The regulatory environment's been changing feels like by the hour, and it's really about investor protection. And our venue will be a platform, which will allow for secondary trading of those security tokens. So we think it's another great avenue for investors to participate in companies, that are doing some really great things with the blockchain technology.
Right now the problem is that different regulators are all stepping in, and claiming jurisdiction. We have SEC does CFTC, we have FINCEN all claiming jurisdiction. So we may be headed toward a lot of litigation in the future.
Wyoming just passed five bills. I don't know if you're familiar with what happened in Wyoming. They're very pro blockchain, and crypto, and they just did this a couple of weeks ago. So the environment's changing every day. We don't know what the SEC's going to do. I mean they're looking at companies right now so you gotta be careful, and that's what we're trying to do.
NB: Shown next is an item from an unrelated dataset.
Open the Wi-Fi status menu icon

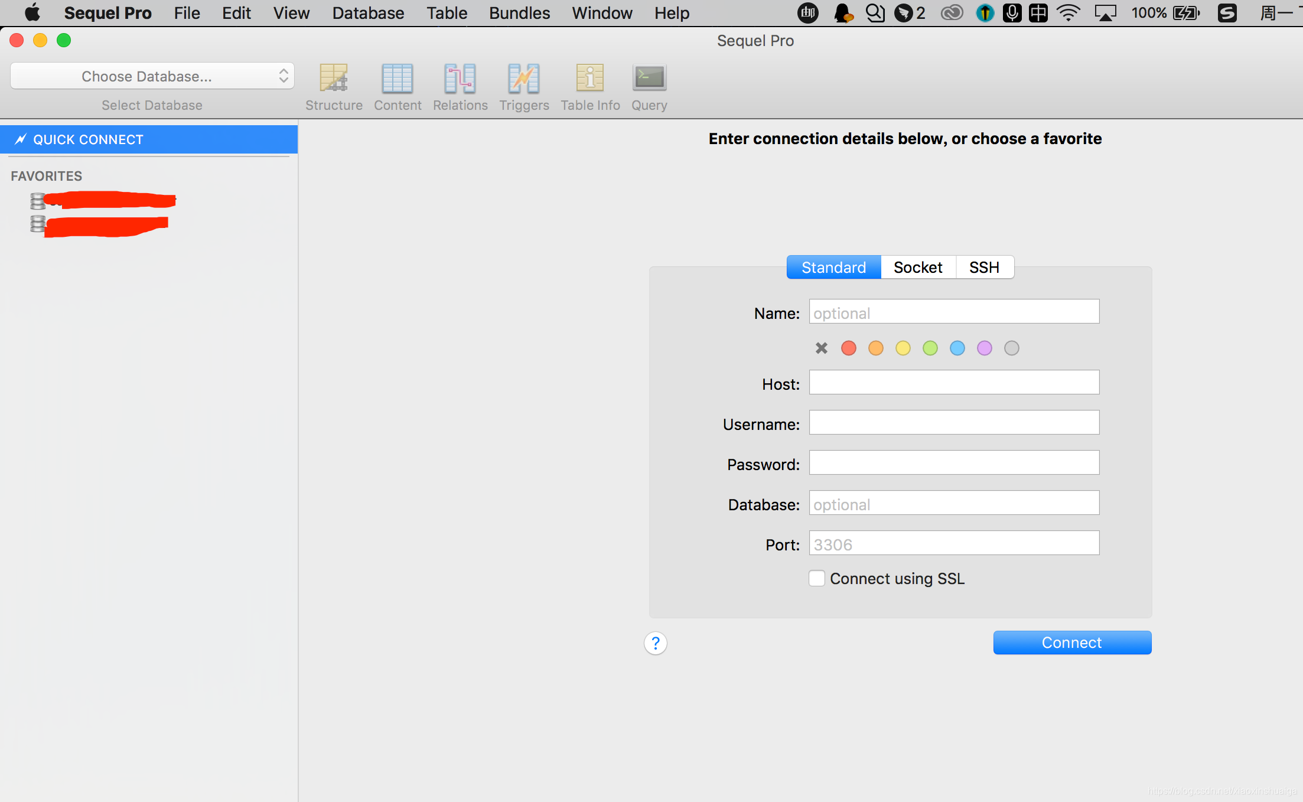click(x=1068, y=13)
I think regulation should just begin, and end in terms of the security token offering, or in ICO. I believe cryptocurrency is a very, very unique asset, that traditional securities, or commodities laws don't necessarily apply. But I do believe that anytime that you raise outside capital like an ICO, or a security token offering, or a TG of some sort, I really do believe that you need regulatory bodies to oversee because these are funds that are given by investors, and majority of them they're not big investors, they're small investors. And we have to make sure that the money's being utilized in the proper way, that you don't just raise money, and then these people walk away. So it's very important that regulatory bodies come in, in terms of the STO the ICO space.
There's a need from the government to make new products look like the old products. So what we're trying to do right now is the government seems to be trying to shoehorn this new development in the capital markets into the old framework of stocks, and this is probably something you can anticipate as happening. We hope it's a short-term phenomenon, and we hope that the ability, and the added excitement of the tokens, and the flexibility of the democratization of securitization that the tokens offer is able to shine through over the long-term.
And in the short-term that the regulatory environment that's forcing the tokens to look more like stocks, and to fit into our existing securities structures we're hoping that, that doesn't kill the market because this is right now what we're going through is the fastest, and biggest redistribution, and creation of wealth in humankind. And it's very important for job creation, and for wealth creation, and for the United States to maintain its position in the global capital markets, that we figure out how to support this new asset class.
I think a lot of what we're hearing is just a reminder that hey, there are rules out there for this. Again I keep going back to the JOBS Act of 20 12. The JOBS Act really set the framework for what's happening out, what's allowed out there. And again it's all done in the name of investor protection. None of it's in the name of stifling innovation, and killing this great energy that's out there. It's really just about protecting people like you, and me, protecting that little old lady who is investing her retirement money into these types of deals, and really just providing a safe, and even playing field for all the participants out there. So for us we think there's certainly coming out with guidance around reminding people that there are rules out there for this sort of stuff. We're fans of light regulation, we're fans of investor protection, and so far everything we've heard has been in support of our broader, the broader movement we see playing out.
For us compliance is absolutely key. It's one of our core pillars. But we're directly working with the DFS, and making sure that they set the tone, and they set the frameworks, they set the groundworks for us to be a successful business. So we're very much in line with how do we work with government, how do we work with not-for-profits, how do work with regular businesses, and how do we build that ecosystem so that this technology is actually used the way that it's meant to, and the way that it's effective.
A lot of insurers are moving out of the U.S. market. But we're seeing the most popular response is to do an offering under an exemption to the SEC registration rules under Regulation D to accredited investors. And that a lot of insurers are following up with what's called the airdrop, which is a free token giveaway. But we wanna caution insurers that the airdrop is not without its risks its SEC risks. So we would say that the airdrop needs to also be offered under an exemption as well.
I'm hoping that the regulators will be able to understand what project is really trying to do something new, and innovating, innovative, something that has benefits for the end user versus project where people just trying to raise money, and really have no interest in helping the market, or helping the investors.
The way the trend is going in the industry I think securitization on assets is a massive, massive leap forward. And I think the credibility that, that's gonna give to companies who are pushing the boundary there is gonna be amazing for the space.
People are scared of the utility token offerings right now. I'm anticipating that one of the larger blockchain companies will eventually challenge the SEC on the definition of a utility token, and we can see that move up to an appeal court hopefully will be resolved in the future.